Who We Are
Milton Chen
2013 IFTF Fellow
Education Innovator and Director Emeritus at Edutopia
Dr. Milton Chen is Senior Fellow and Executive Director, emeritus, at The George Lucas Educational Foundation (GLEF), a non-profit operating foundation in the San Francisco Bay Area that utilizes its multimedia website Edutopia.org and documentary films to communicate a new vision for 21st century schools. He served as executive director of GLEF for 12 years from 1998 to 2010. During his tenure, Edutopia.org became known as a destination site for educators and others interested in educational innovation and won numerous honors, including the 2009 Webby People’s Voice Award for best education website. Site traffic has grown to more than 700,000 unique visits per month.

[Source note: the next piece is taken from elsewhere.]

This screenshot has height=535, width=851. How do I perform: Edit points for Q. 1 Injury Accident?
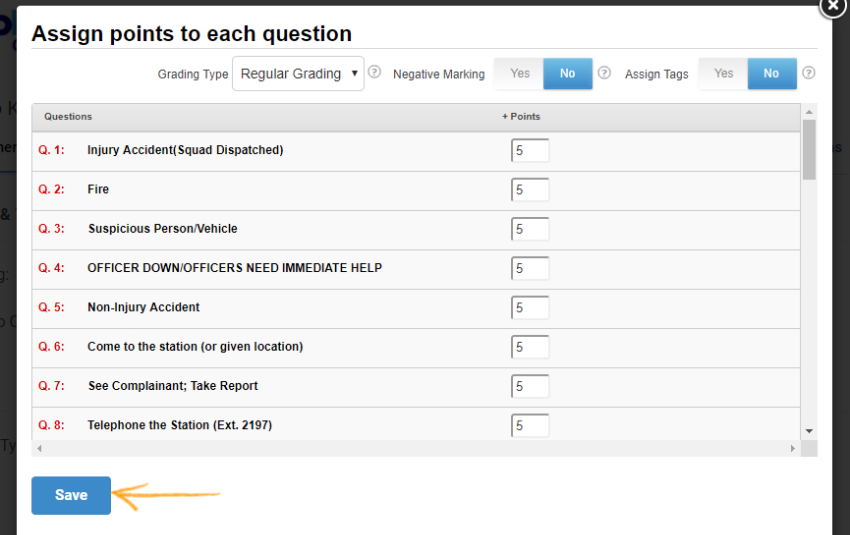(530, 151)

Milton has also been the Founding Director of the KQED Center for Education (PBS) in San Francisco; Director of Research at Sesame Workshop in New York, helping develop Sesame Street, The Electric Company, and 3-2-1 Contact; and Assistant Professor at the Harvard Graduate School of Education. He currently serves as Chairman of the Panasonic Foundation in New Jersey, which supports superintendent leadership and district improvement, and the Games and Learning Publishing Council at the Joan Cooney Center at Sesame Workshop. He is also a member of advisory boards for the National Park Service and the Fred Rogers Center for Early Learning and Children’s Media at St. Vincent College. His 2010 book, Education Nation: Six Leading Edges of Innovation in our Schools, was selected as one of the 10 best education books of the year by the American School Board Journal.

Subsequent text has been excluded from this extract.